> _BRANO DA LEGGERE_
- - -

Considerazioni in parte diverse possono essere fatte per i diritti che riguardano le relazioni della persona. In quest'ambito le situazioni di emergenza possono giustificare determinate, ragionevoli e temporanee restrizioni all'esercizio di alcuni diritti: alla libertà di circolazione, di riunione e di associazione, alla segretezza della corrispondenza e delle comunicazioni, alla riservatezza nella sfera personale e privata, sino alle restrizioni della libertà personale ammesse nel caso siano commessi reati. Occorrono, tuttavia, garanzie tanto più incisive quanto più invasive sono le restrizioni, a evitare che l'emergenza sia l'occasione per misure che vanno oltre quanto è strettamente indispensabile per la finalità che le giustifica, o che non sono assistite dalle garanzie formali che devono essere previste per la loro applicazione. La distinzione tra diritti che riguardano la persona nella sua consistenza fisica e morale, e diritti che riguardano la sua vita di relazione, i rapporti con gli altri e la pur essenziale dimensione della socialità, non introduce una gerarchia tra diritti fondamentali. Piuttosto mette in evidenza una differenza nella struttura di questi due gruppi di diritti. Nel gruppo di diritti che riguardano la stessa consistenza della persona ogni limitazione si manifesta come violazione del diritto e non solo come limitazione del suo esercizio. Nei diritti che incidono sulla vita di relazione le restrizioni, se adottate secondo i principi di proporzionalità e di ragionevolezza, limitano e comprimono l'esercizio del diritto, ma non lo sopprimono. Le considerazioni sommariamente svolte non sono il frutto di una astratta elaborazione, ma rispecchiano la formulazione di principi comuni ad atti e convenzioni internazionali che enunciano e proteggono i diritti umani. La Dichiarazione Universale dei Diritti dell'Uomo (1948), nell'offrire un catalogo essenziale dei diritti fondamentali, stabilisce in via generale che «nell'esercizio dei suoi diritti e delle sue libertà, ciascuno deve essere sottoposto soltanto a quelle limitazioni che sono stabilite dalla legge per assicurare il riconoscimento e il rispetto dei diritti e delle libertà degli altri e per soddisfare le giuste esigenze della morale, dell'ordine pubblico e del benessere generale in una società democratica» (art. 29).

- - -

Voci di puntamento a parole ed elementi

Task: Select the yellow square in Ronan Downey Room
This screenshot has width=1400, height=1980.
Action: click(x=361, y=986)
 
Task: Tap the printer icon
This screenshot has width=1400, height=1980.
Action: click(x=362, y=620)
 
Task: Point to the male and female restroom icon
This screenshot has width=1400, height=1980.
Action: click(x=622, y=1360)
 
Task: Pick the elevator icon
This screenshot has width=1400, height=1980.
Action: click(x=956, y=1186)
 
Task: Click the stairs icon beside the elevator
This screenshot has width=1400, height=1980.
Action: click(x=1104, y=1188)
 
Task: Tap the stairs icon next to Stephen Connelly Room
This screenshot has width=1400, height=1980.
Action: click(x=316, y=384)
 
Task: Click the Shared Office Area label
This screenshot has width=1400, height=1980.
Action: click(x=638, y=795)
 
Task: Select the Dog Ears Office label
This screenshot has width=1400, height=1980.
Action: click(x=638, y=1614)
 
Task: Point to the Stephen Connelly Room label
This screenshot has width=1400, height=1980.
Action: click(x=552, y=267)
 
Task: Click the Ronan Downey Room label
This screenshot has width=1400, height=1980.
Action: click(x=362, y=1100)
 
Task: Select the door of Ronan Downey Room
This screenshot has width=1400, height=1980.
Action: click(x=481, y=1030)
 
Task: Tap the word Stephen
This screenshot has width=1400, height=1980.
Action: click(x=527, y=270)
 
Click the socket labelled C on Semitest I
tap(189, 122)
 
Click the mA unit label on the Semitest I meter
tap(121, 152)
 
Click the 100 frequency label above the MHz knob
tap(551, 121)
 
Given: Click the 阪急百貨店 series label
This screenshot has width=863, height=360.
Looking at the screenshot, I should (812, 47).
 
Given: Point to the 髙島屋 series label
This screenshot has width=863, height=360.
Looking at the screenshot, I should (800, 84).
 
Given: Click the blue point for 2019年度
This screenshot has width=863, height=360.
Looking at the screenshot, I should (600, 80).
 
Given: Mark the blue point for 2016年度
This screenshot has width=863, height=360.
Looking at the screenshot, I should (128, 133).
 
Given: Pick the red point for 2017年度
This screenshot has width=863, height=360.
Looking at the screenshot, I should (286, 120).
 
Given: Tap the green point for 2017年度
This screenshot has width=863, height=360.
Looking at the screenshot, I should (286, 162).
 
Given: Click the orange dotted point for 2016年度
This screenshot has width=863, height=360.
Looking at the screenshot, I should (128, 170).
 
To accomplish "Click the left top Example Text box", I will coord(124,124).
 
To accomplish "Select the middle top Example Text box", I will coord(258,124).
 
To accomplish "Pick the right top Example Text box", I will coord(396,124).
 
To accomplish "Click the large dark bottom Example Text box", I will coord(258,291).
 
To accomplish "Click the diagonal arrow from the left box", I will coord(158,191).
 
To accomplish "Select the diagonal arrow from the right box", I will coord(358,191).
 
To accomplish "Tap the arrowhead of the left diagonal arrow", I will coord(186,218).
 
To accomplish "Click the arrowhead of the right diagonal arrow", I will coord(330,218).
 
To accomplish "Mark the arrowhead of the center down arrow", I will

- - -

> _DESCRIZIONE DELL'ESERCIZIO_
Secondo il brano sui diritti della persona, che effetto hanno sull'esercizio dei diritti legati alla vita di relazione le restrizioni adottate secondo i principi di proporzionalità e di ragionevolezza? Rispondi in una frase, per favore. Il materiale non serve per svolgere il compito.

> _RISPOSTA COMPLETA_
Limitano e comprimono l'esercizio del diritto, ma non lo sopprimono.